On a watercolour work this will result in a brief sketch of the main compositional elements. He reflects on the perceived difficult nature of working in watercolours but rejects the traditional working method that he feels often leads most results to be somewhat stiff and contrived. He tries to get away from that and has evolved an intuitive and very personal method of working.

Beginning with broad brushed washes and a spontaneous approach he lays down colour and tonal washes to form the major elements that will drive the composition, and leaves areas of white paper, large and small, to retain a luminous quality ripe for further mixed media development.

This first stage, carried out throughout his career on only one type of paper, is left to dry, then sprayed with water and again allowed to dry under pressure to provide a flattened surface for another day’s detailed mixed media enhancement.

He may, in the meantime, work on areas with some force, pushing water and paint into or out of the surface to obliterate or enhance certain areas. This process is not unlike the birth of the paper as a water and cellular wood mix, fed through the papermaking press where it begins as a thick liquid mixture progressively flattened between heavy calendaring rollers, expunging the liquid until the paper is eventually formed to a desired thickness.

============

* _PROBLEMS AND TASKS_
#1 In the passage on the watercolor working method, transcribe the stretch from "On a watercolour" through "method of working.".
#2 According to the passage on the watercolor working method, on how many types of paper has the first stage been carried out throughout his career?
#3 Resume the passage on the watercolor working method from where it stops.

* _RAW DATA_
============

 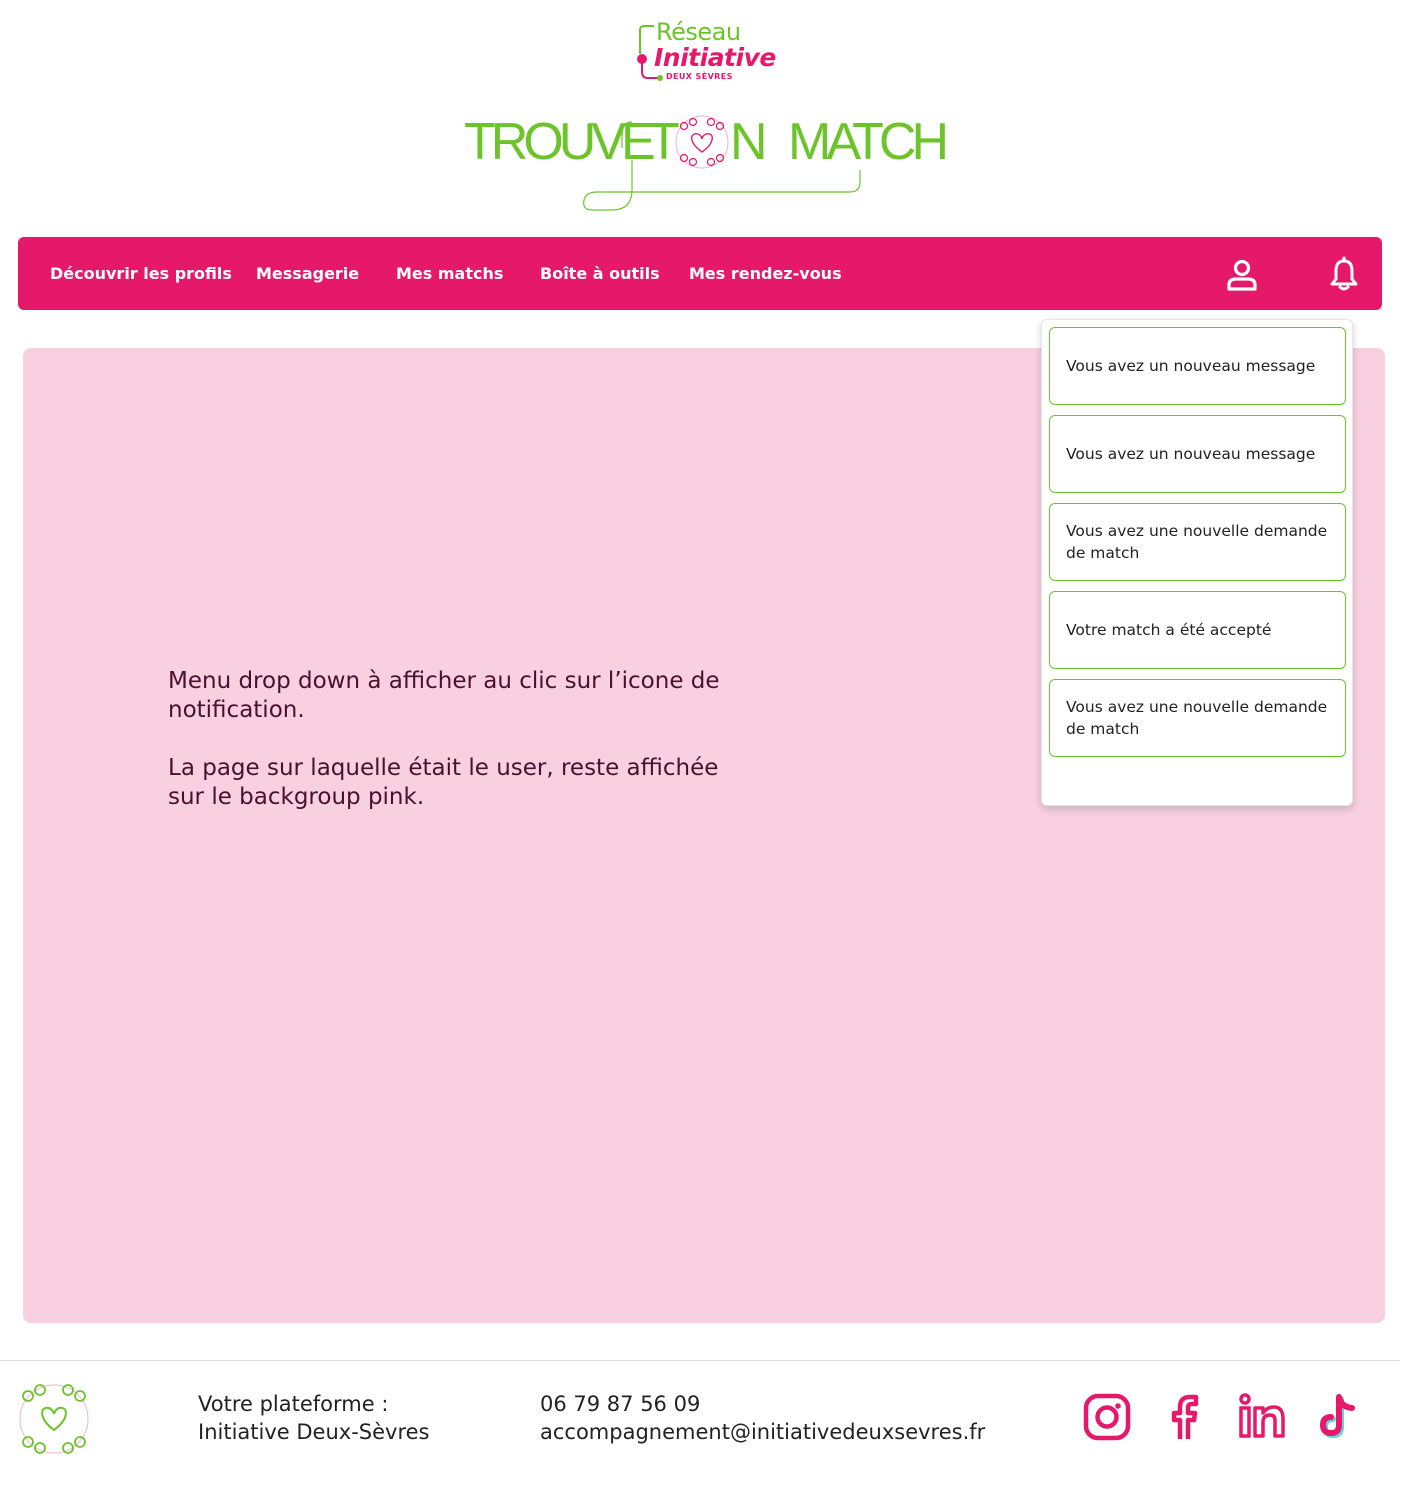 I want to click on nav-item-decouvrir-profils: Découvrir les profils, so click(x=141, y=274).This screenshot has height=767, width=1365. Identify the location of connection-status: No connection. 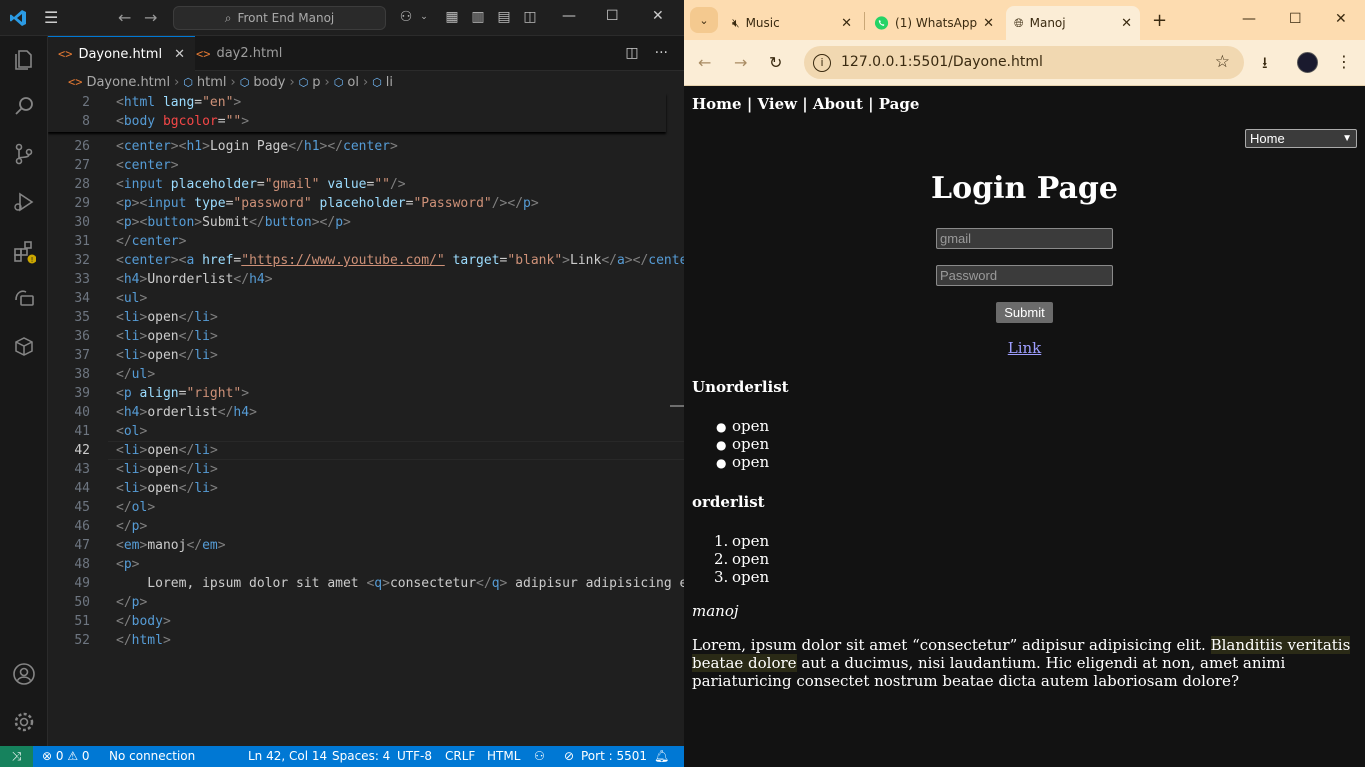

============

* _ANSWERS FOR EACH ITEM_
#1
On a watercolour work this will result in a brief sketch of the main compositional elements. He reflects on the perceived difficult nature of working in watercolours but rejects the traditional working method that he feels often leads most results to be somewhat stiff and contrived. He tries to get away from that and has evolved an intuitive and very personal method of working.

#2 Only one type of paper.

#3
The paper surface will take much of this re-development before it breaks down entirely, a point that this artist stops short of in his quest for a different approach. Then he begins work with mixed media such as pencils, crayons or paint with very fine brushwork, to complete the individually detailed elements that finalise the composition. At all times he is looking to present a sense of mystery, drama and illusion in subtle yet powerful imagery not normally associated with many watercolour paintings.

For the canvas based works he works with acrylics on self stretched canvases placed on a vertical wall. Again, much time is spent contemplating the blank canvas with a mind for the canvas’s shape and dimensions to inform the scenario that eventually comes to mind.

In these works he varies the paint surfaces and they become much more tactile with heavy underpainting to give a three-dimensional look often contrasted with more refined smoother surfaces displaying graded tone and colour progressions.

The under-painting is subjected to multiple layers of over-painting, giving a wide range of degrees of colour depending on the previous base surface texture. Elements like rock outcrops or pieces of tree bark can become extremely tactile in this way.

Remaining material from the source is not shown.